__Instructions for the task__:
The response should be the data again, identical in every line.

(Saved data entries)
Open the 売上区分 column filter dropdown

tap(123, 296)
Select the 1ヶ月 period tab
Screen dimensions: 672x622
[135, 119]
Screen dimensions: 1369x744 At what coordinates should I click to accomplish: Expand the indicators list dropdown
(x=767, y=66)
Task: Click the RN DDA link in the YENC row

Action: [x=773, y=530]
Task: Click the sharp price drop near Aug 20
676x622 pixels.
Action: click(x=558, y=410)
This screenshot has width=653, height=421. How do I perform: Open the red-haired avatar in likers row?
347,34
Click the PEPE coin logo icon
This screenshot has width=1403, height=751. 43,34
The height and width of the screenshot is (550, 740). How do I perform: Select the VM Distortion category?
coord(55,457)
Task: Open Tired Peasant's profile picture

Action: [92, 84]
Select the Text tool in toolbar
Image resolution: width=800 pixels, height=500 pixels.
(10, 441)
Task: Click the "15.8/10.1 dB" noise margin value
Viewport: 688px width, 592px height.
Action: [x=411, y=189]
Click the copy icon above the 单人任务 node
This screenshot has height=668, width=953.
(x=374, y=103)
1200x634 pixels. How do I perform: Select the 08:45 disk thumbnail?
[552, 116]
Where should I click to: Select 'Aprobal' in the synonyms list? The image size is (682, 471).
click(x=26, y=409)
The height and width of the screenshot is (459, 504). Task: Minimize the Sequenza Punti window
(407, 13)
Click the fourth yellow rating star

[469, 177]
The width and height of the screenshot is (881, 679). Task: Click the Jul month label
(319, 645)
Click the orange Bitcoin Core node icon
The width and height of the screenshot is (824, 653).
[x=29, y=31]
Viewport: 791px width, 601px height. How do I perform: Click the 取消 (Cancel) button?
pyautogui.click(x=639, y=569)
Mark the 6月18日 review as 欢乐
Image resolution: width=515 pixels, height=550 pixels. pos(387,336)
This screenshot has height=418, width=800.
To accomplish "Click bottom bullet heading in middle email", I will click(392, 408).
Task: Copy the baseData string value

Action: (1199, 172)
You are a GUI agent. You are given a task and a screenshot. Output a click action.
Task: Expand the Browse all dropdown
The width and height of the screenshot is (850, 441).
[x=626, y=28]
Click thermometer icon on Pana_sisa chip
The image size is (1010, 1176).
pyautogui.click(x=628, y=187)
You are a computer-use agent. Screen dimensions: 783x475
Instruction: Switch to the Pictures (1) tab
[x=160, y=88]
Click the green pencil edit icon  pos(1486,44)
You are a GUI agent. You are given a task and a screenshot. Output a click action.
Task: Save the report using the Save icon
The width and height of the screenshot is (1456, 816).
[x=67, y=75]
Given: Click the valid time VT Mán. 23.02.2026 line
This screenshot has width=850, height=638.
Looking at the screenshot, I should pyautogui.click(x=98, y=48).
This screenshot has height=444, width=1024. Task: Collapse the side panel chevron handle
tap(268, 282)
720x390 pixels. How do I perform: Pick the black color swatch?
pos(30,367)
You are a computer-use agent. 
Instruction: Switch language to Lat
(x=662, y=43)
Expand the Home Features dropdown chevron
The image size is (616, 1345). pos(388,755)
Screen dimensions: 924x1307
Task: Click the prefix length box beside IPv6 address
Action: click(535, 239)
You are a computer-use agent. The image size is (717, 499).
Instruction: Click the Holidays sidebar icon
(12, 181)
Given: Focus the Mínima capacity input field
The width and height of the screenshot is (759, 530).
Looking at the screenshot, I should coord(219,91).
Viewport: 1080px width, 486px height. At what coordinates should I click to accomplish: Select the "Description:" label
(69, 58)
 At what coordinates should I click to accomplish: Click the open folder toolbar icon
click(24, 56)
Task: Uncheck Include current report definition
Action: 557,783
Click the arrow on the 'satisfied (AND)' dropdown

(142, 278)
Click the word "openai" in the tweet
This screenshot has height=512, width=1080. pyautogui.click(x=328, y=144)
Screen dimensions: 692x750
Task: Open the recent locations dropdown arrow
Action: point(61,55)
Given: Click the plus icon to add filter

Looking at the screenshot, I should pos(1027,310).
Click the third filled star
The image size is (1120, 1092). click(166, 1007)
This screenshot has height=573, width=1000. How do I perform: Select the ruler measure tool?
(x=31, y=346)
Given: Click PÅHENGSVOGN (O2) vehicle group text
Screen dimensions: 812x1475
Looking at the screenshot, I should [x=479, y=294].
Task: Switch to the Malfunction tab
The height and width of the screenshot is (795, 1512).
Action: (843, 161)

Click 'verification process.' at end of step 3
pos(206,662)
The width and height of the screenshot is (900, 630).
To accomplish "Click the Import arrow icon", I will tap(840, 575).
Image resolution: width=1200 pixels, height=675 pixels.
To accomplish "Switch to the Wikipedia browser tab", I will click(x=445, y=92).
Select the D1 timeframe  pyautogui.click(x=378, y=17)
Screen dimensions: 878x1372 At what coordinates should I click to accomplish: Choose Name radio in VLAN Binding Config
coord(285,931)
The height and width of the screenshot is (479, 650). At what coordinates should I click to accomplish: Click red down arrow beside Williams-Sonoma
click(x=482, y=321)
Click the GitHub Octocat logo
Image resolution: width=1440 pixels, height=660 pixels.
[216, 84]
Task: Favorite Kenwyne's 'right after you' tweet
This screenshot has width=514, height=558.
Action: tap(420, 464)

__Response area__:
Open the 売上区分 column filter dropdown

tap(123, 296)
Select the 1ヶ月 period tab
Screen dimensions: 672x622
[135, 119]
Screen dimensions: 1369x744 At what coordinates should I click to accomplish: Expand the indicators list dropdown
(x=767, y=66)
Task: Click the RN DDA link in the YENC row

Action: [x=773, y=530]
Task: Click the sharp price drop near Aug 20
676x622 pixels.
Action: click(x=558, y=410)
This screenshot has width=653, height=421. How do I perform: Open the red-haired avatar in likers row?
347,34
Click the PEPE coin logo icon
This screenshot has width=1403, height=751. 43,34
The height and width of the screenshot is (550, 740). How do I perform: Select the VM Distortion category?
coord(55,457)
Task: Open Tired Peasant's profile picture

Action: [92, 84]
Select the Text tool in toolbar
Image resolution: width=800 pixels, height=500 pixels.
(10, 441)
Task: Click the "15.8/10.1 dB" noise margin value
Viewport: 688px width, 592px height.
Action: [x=411, y=189]
Click the copy icon above the 单人任务 node
This screenshot has height=668, width=953.
(x=374, y=103)
1200x634 pixels. How do I perform: Select the 08:45 disk thumbnail?
[552, 116]
Where should I click to: Select 'Aprobal' in the synonyms list? The image size is (682, 471).
click(x=26, y=409)
The height and width of the screenshot is (459, 504). Task: Minimize the Sequenza Punti window
(407, 13)
Click the fourth yellow rating star

[469, 177]
The width and height of the screenshot is (881, 679). Task: Click the Jul month label
(319, 645)
Click the orange Bitcoin Core node icon
The width and height of the screenshot is (824, 653).
[x=29, y=31]
Viewport: 791px width, 601px height. How do I perform: Click the 取消 (Cancel) button?
pyautogui.click(x=639, y=569)
Mark the 6月18日 review as 欢乐
Image resolution: width=515 pixels, height=550 pixels. pos(387,336)
This screenshot has height=418, width=800.
To accomplish "Click bottom bullet heading in middle email", I will click(392, 408).
Task: Copy the baseData string value

Action: (1199, 172)
You are a GUI agent. You are given a task and a screenshot. Output a click action.
Task: Expand the Browse all dropdown
The width and height of the screenshot is (850, 441).
[x=626, y=28]
Click thermometer icon on Pana_sisa chip
The image size is (1010, 1176).
pyautogui.click(x=628, y=187)
You are a computer-use agent. Screen dimensions: 783x475
Instruction: Switch to the Pictures (1) tab
[x=160, y=88]
Click the green pencil edit icon  pos(1486,44)
You are a GUI agent. You are given a task and a screenshot. Output a click action.
Task: Save the report using the Save icon
The width and height of the screenshot is (1456, 816).
[x=67, y=75]
Given: Click the valid time VT Mán. 23.02.2026 line
This screenshot has width=850, height=638.
Looking at the screenshot, I should pyautogui.click(x=98, y=48).
This screenshot has height=444, width=1024. Task: Collapse the side panel chevron handle
tap(268, 282)
720x390 pixels. How do I perform: Pick the black color swatch?
pos(30,367)
You are a computer-use agent. 
Instruction: Switch language to Lat
(x=662, y=43)
Expand the Home Features dropdown chevron
The image size is (616, 1345). pos(388,755)
Screen dimensions: 924x1307
Task: Click the prefix length box beside IPv6 address
Action: click(535, 239)
You are a computer-use agent. The image size is (717, 499).
Instruction: Click the Holidays sidebar icon
(12, 181)
Given: Focus the Mínima capacity input field
The width and height of the screenshot is (759, 530).
Looking at the screenshot, I should coord(219,91).
Viewport: 1080px width, 486px height. At what coordinates should I click to accomplish: Select the "Description:" label
(69, 58)
 At what coordinates should I click to accomplish: Click the open folder toolbar icon
click(24, 56)
Task: Uncheck Include current report definition
Action: 557,783
Click the arrow on the 'satisfied (AND)' dropdown

(142, 278)
Click the word "openai" in the tweet
This screenshot has height=512, width=1080. pyautogui.click(x=328, y=144)
Screen dimensions: 692x750
Task: Open the recent locations dropdown arrow
Action: point(61,55)
Given: Click the plus icon to add filter

Looking at the screenshot, I should pos(1027,310).
Click the third filled star
The image size is (1120, 1092). click(166, 1007)
This screenshot has height=573, width=1000. How do I perform: Select the ruler measure tool?
(x=31, y=346)
Given: Click PÅHENGSVOGN (O2) vehicle group text
Screen dimensions: 812x1475
Looking at the screenshot, I should [x=479, y=294].
Task: Switch to the Malfunction tab
The height and width of the screenshot is (795, 1512).
Action: (843, 161)

Click 'verification process.' at end of step 3
pos(206,662)
The width and height of the screenshot is (900, 630).
To accomplish "Click the Import arrow icon", I will tap(840, 575).
Image resolution: width=1200 pixels, height=675 pixels.
To accomplish "Switch to the Wikipedia browser tab", I will click(x=445, y=92).
Select the D1 timeframe  pyautogui.click(x=378, y=17)
Screen dimensions: 878x1372 At what coordinates should I click to accomplish: Choose Name radio in VLAN Binding Config
coord(285,931)
The height and width of the screenshot is (479, 650). At what coordinates should I click to accomplish: Click red down arrow beside Williams-Sonoma
click(x=482, y=321)
Click the GitHub Octocat logo
Image resolution: width=1440 pixels, height=660 pixels.
[216, 84]
Task: Favorite Kenwyne's 'right after you' tweet
This screenshot has width=514, height=558.
Action: tap(420, 464)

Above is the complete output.